This work is currently in progress. Please check back later for the final version.

Really Good Search is Really Hard.

A current work in progress, in San Francisco.

At Opennote, we built a low-latency search engine that allows us to retrieve multi-tenant queries in milliseconds. In short, this is a setup with two layers, starting with a serverless set of bindings on Workers, in front of a pgvector configuration. In telling people that we decided on postgres instead of a dedicated vector database, it can raise a question.
This blog post dives into an attempt to answer exactly that decision for the infrastructure powering the knowledge layer of Opennote.

Background

A big media "trend" recently has been Personal Superintelligence. The idea revolves around the fact that AI will change the way we interact with our daily lives, becoming a personal partner in every facet of what we do. Science fiction aside, this makes reasonable sense. There are plenty of companies attempting this today (see Interaction Co, Cluely, etc.). At Opennote, we make software that allows users to think differently, and learn differently. To do this, our AI systems need to know the user.

Imagine you've just stumbled upon Opennote for the first time. You're curious what is possible. You click on the Google Drive Integration in our onboarding steps, and instantly our systems are able to build you a summary of all your class notes, or highlight key concepts, or find that tax return you were missing, all within seconds. search("What did I learn in math class last week?") > "You learned about the Pythagorean theorem and how to solve for the hypotenuse of a right triangle. Let's dive deeper into that." This is that kind of magic moment that we're leading up to every time the user is on the platform. The goal is proactively understanding a user's intent, and providing them with the best results from what they've done before, platform-agnostic.

But, there's a catch. Opennote is a multitenant and collaborative tool. This means that all of our search results have to be seperated in scope, and yet, support the capability to seach across tenants simulatenously. If a user is working with a team, they want results from both the team and user's knowledge. If a user is working between the web and their work, they want both results at the same time.

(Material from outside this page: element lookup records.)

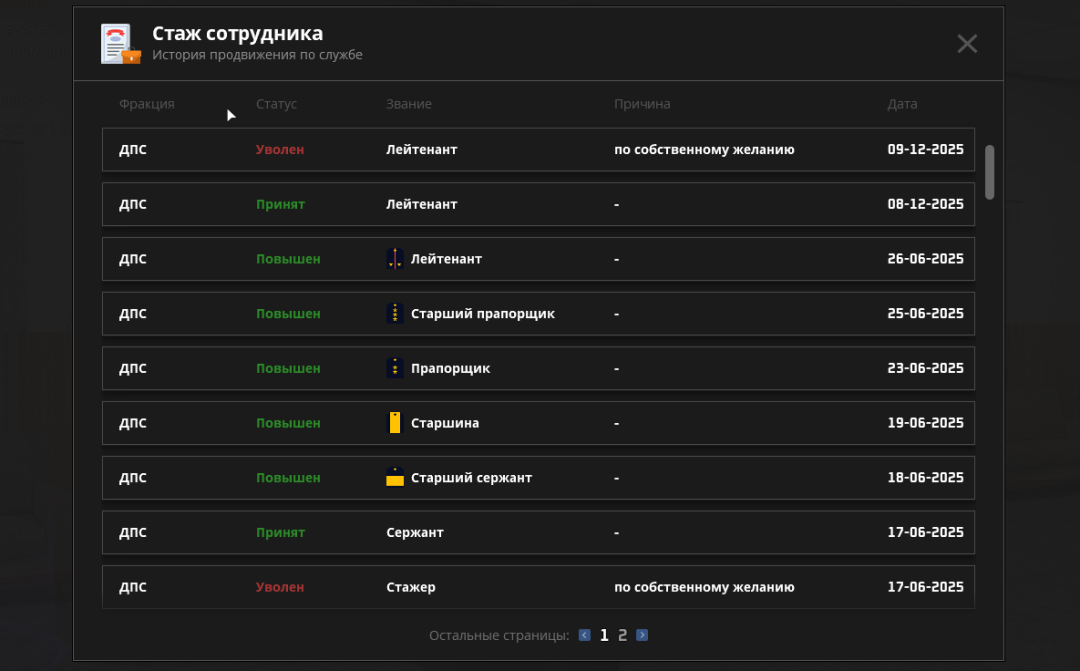Select the Принят row dated 08-12-2025
This screenshot has width=1080, height=671.
[x=538, y=205]
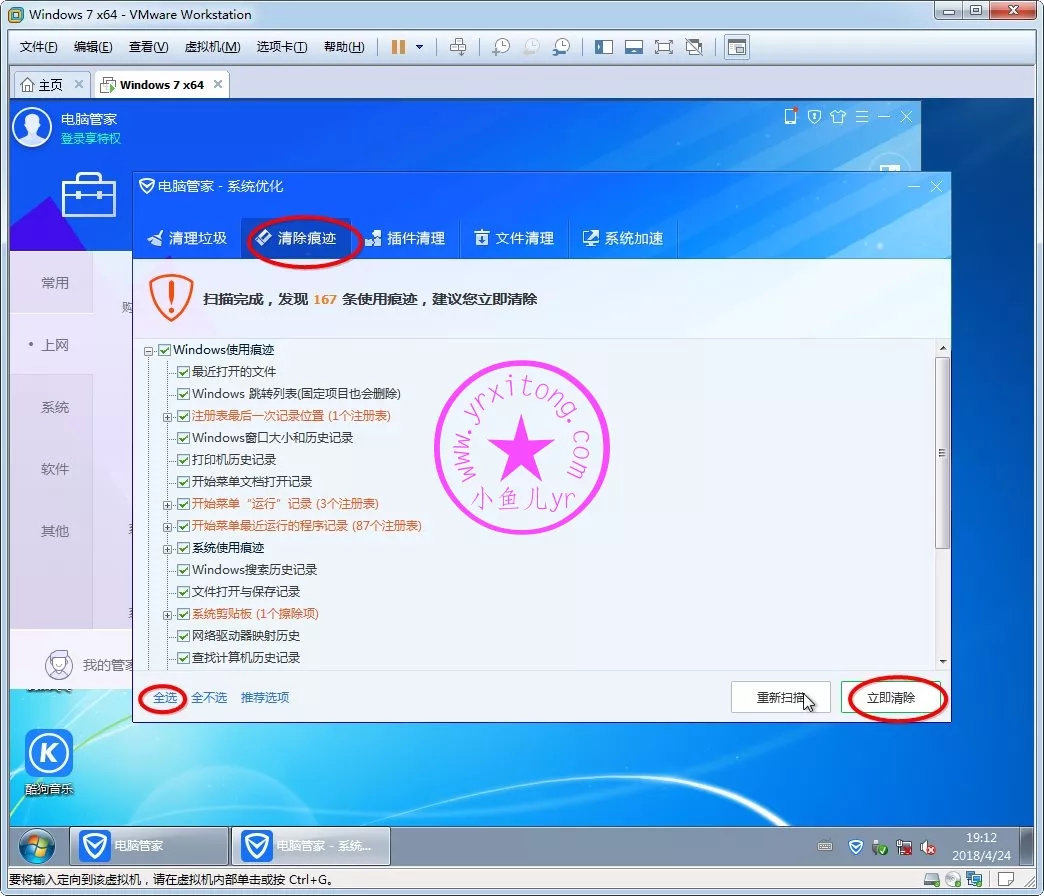Expand the 开始菜单最近运行的程序记录 node
Viewport: 1044px width, 896px height.
168,525
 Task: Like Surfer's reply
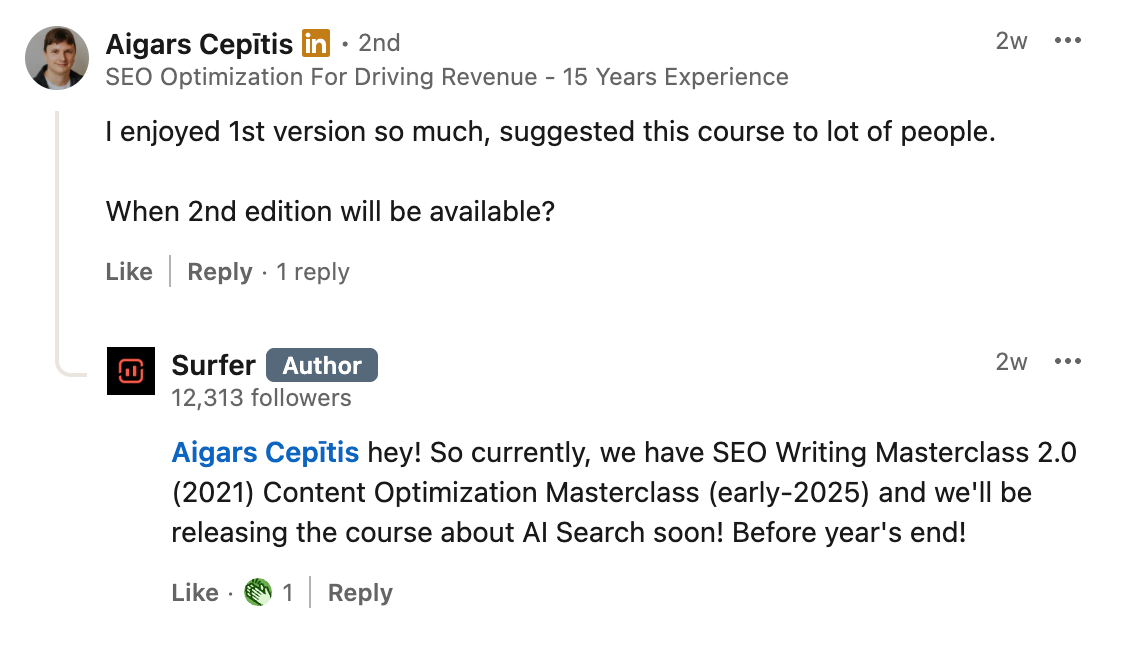coord(195,593)

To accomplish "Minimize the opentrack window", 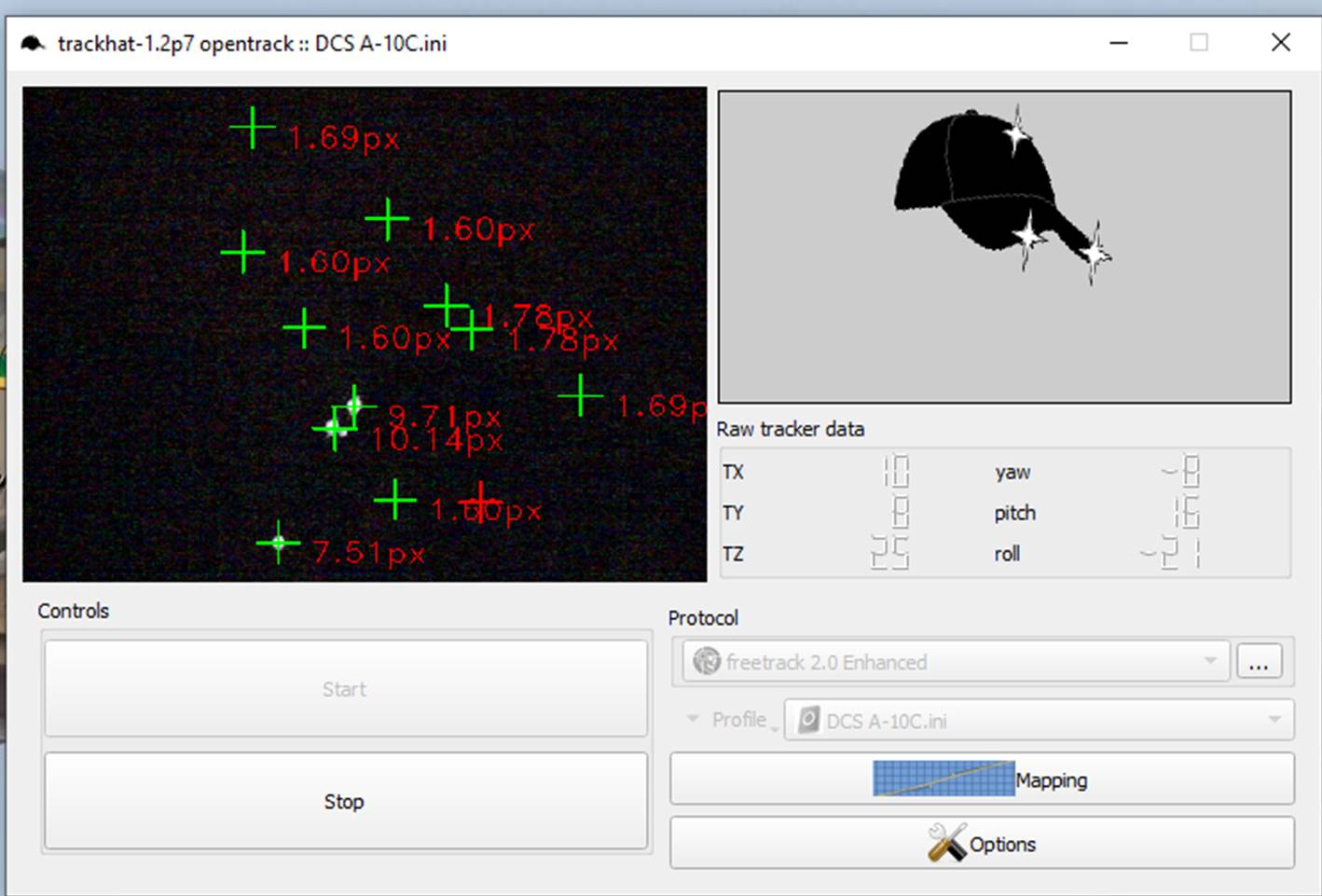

Lastly, our search isn't like code or a traditional setup like Google Search. We can't build a graph from text chunks, as paragraphs lack the consistent structure that code blocks have. Unlike, for example, Cursor's codebase indexing, writing is open-ended and highly variable. And finally, there's no way to rank results based on popularity, because the primary searcher is not the user, but rather an agent, that can search for many different things across many different contexts.

How does AI understand?

To understand how we can best structure a corpus for AI to understand, we need to understand how AI understands. Search agents don't search like human beings. Humans build a mental model of the place they search within rather than being directional. Humans know where to look, what to search for, and the limitations of a system and search space as they use it. AI is not that smart. Models rather calculate a trajectory, searching for a variety of keywords and context to determine what the user is looking for. Models also have a tendency to hallucinate, get lost, or return results they may deem accurate as they have no mental model or memory of the corpus they are working within. This may work for less complex systems, or for corpora that have millions of documents where a difference of a few words is inconsequential.

For Opennote's search, however, we can't rely both on the user to have the right information, nor on the model to have the right memory or trajectory. We are required to build a system that can return the most accurate result (or set of results) regardless of the scale of the search. And lastly, we're building a consumer-facing application, so latency is a major factor. Unlike deep research tasks that have the liberty to take minutes, we only have milliseconds to make sure we get a result and proceed. Somewhat a hard problem indeed.

Searching (ba-dum-tss) for a solution

So now, we've defined a problem. How does one go about solving it? This is where one might search for a product that just solves this problem immediately for us and call it a day. But this problem seemed so interesting to me that I started to dive into research. A traditional vector retrieval system is what many queries lead to. Most of these follow the same schema, of a user-defined id, embedding, metadata, and a search function that returns the top $k$ results. This is a great starting point and where we initially began with our existing search system. We had collections per user which allowed for seperation of scopes, with IDs linking back to documents alongside the text that was embedded.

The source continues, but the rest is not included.